Sqlalchemy mass update [duplicate]

Sqlalchemy mass update [duplicate] - python

I'm starting a new application and looking at using an ORM -- in particular, SQLAlchemy.
Say I've got a column 'foo' in my database and I want to increment it. In straight sqlite, this is easy:
db = sqlite3.connect('mydata.sqlitedb')
cur = db.cursor()
cur.execute('update table stuff set foo = foo + 1')
I figured out the SQLAlchemy SQL-builder equivalent:
engine = sqlalchemy.create_engine('sqlite:///mydata.sqlitedb')
md = sqlalchemy.MetaData(engine)
table = sqlalchemy.Table('stuff', md, autoload=True)
upd = table.update(values={table.c.foo:table.c.foo+1})
engine.execute(upd)
This is slightly slower, but there's not much in it.
Here's my best guess for a SQLAlchemy ORM approach:
# snip definition of Stuff class made using declarative_base
# snip creation of session object
for c in session.query(Stuff):
c.foo = c.foo + 1
session.flush()
session.commit()
This does the right thing, but it takes just under fifty times as long as the other two approaches. I presume that's because it has to bring all the data into memory before it can work with it.
Is there any way to generate the efficient SQL using SQLAlchemy's ORM? Or using any other python ORM? Or should I just go back to writing the SQL by hand?
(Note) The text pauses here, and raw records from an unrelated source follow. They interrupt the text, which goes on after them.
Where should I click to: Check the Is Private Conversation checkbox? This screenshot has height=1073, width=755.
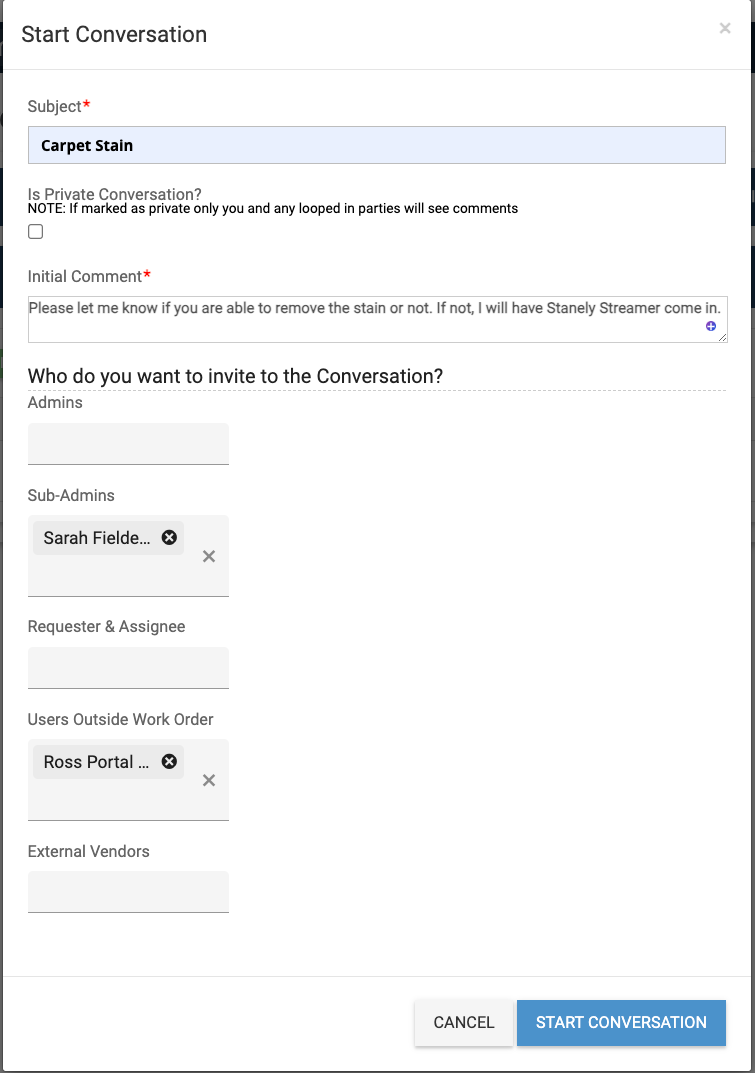click(36, 231)
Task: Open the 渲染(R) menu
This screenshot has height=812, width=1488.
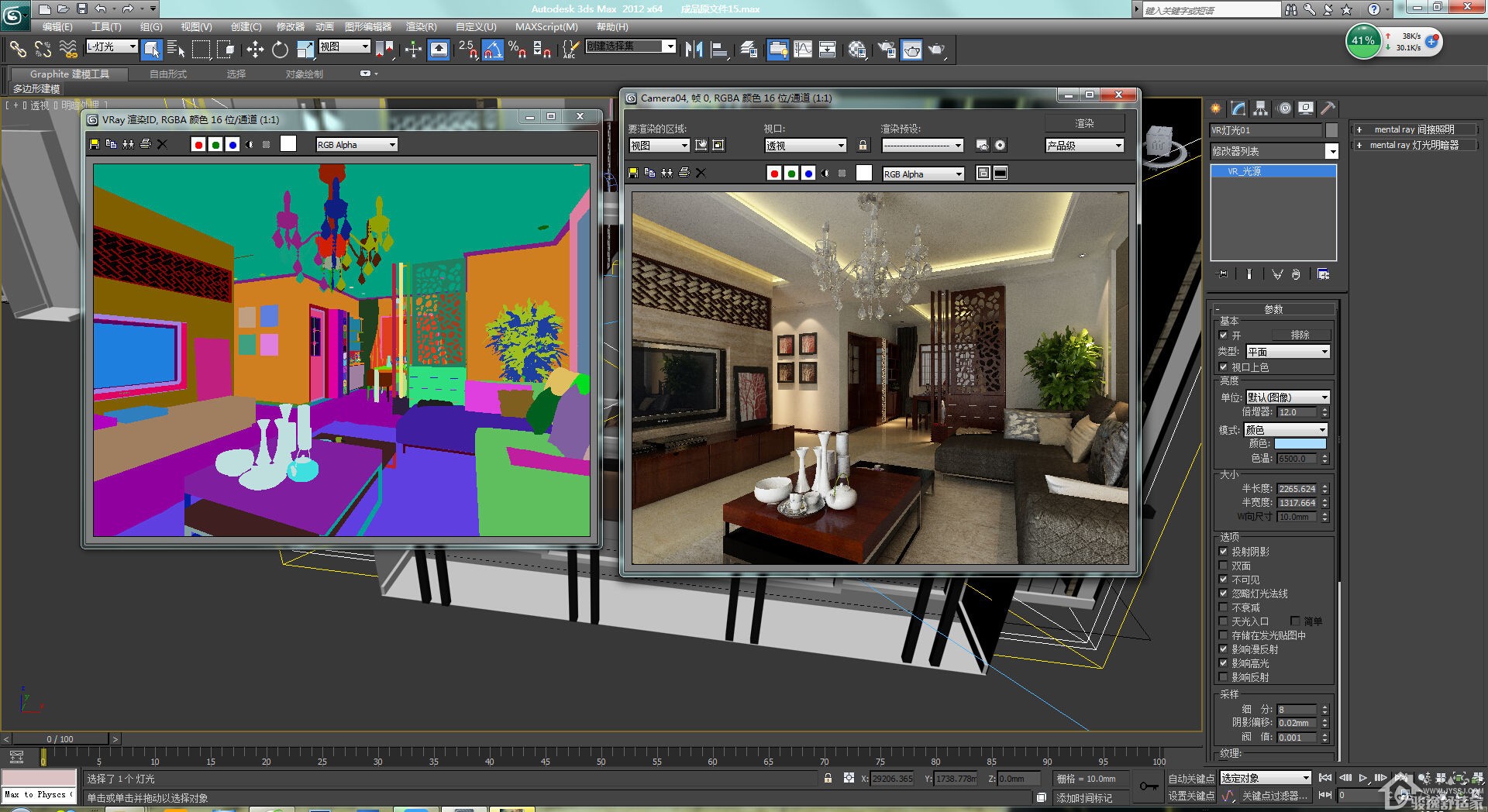Action: click(x=421, y=27)
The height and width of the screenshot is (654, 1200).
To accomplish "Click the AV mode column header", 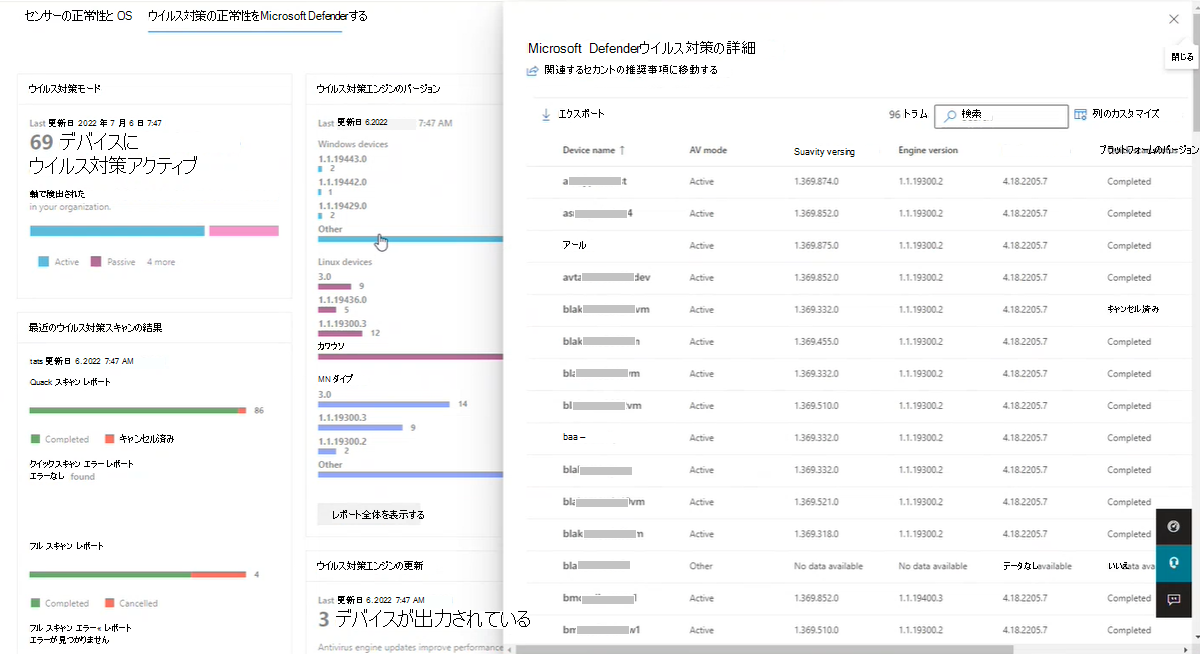I will (x=708, y=150).
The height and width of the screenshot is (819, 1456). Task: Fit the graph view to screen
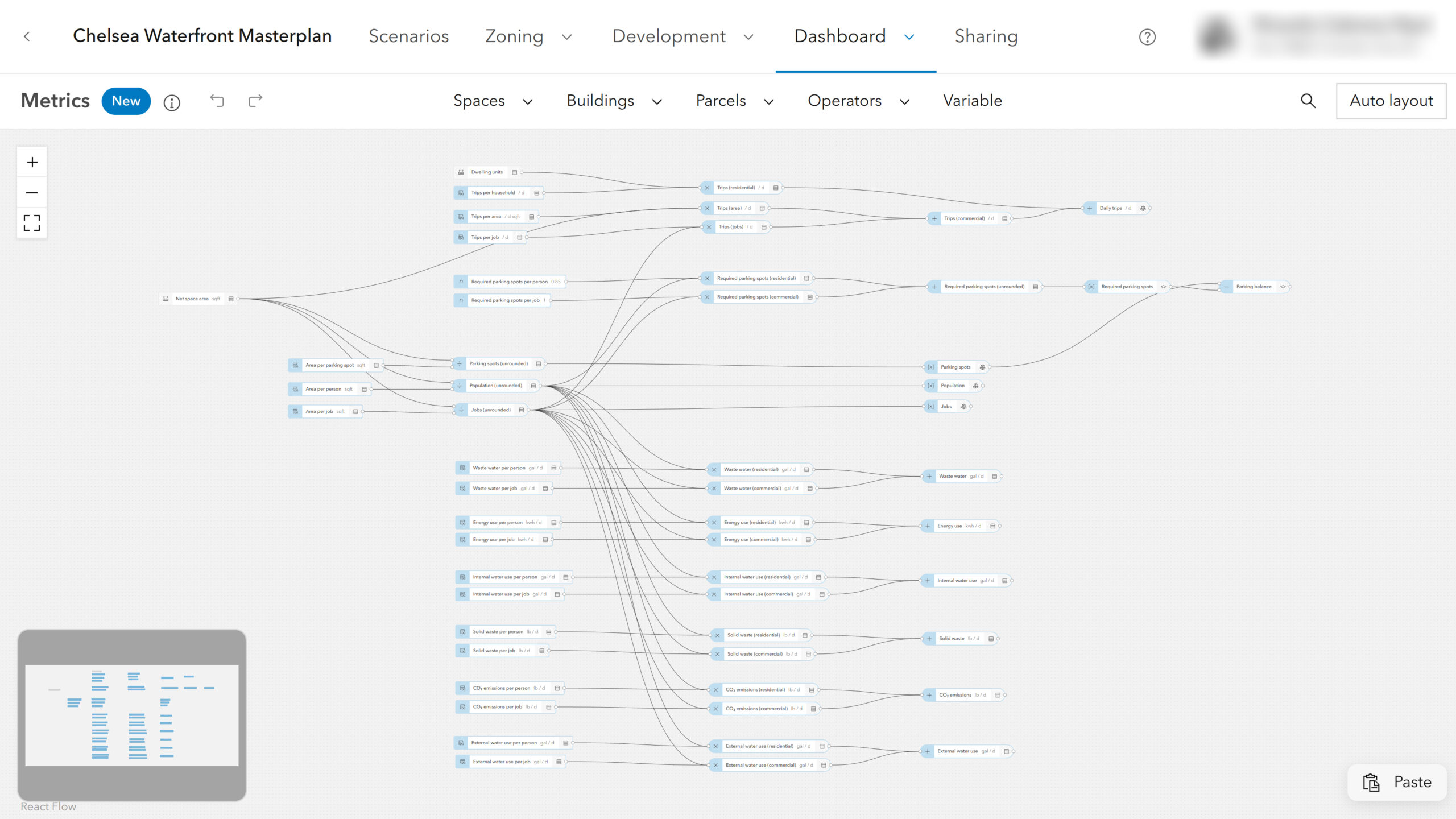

SQLAlchemy's ORM is meant to be used together with the SQL layer, not hide it. But you do have to keep one or two things in mind when using the ORM and plain SQL in the same transaction. Basically, from one side, ORM data modifications will only hit the database when you flush the changes from your session. From the other side, SQL data manipulation statements don't affect the objects that are in your session.
So if you say
for c in session.query(Stuff).all():
c.foo = c.foo+1
session.commit()
it will do what it says, go fetch all the objects from the database, modify all the objects and then when it's time to flush the changes to the database, update the rows one by one.
Instead you should do this:
session.execute(update(stuff_table, values={stuff_table.c.foo: stuff_table.c.foo + 1}))
session.commit()
This will execute as one query as you would expect, and because at least the default session configuration expires all data in the session on commit you don't have any stale data issues.
In the almost-released 0.5 series you could also use this method for updating:
session.query(Stuff).update({Stuff.foo: Stuff.foo + 1})
session.commit()
That will basically run the same SQL statement as the previous snippet, but also select the changed rows and expire any stale data in the session. If you know you aren't using any session data after the update you could also add synchronize_session=False to the update statement and get rid of that select.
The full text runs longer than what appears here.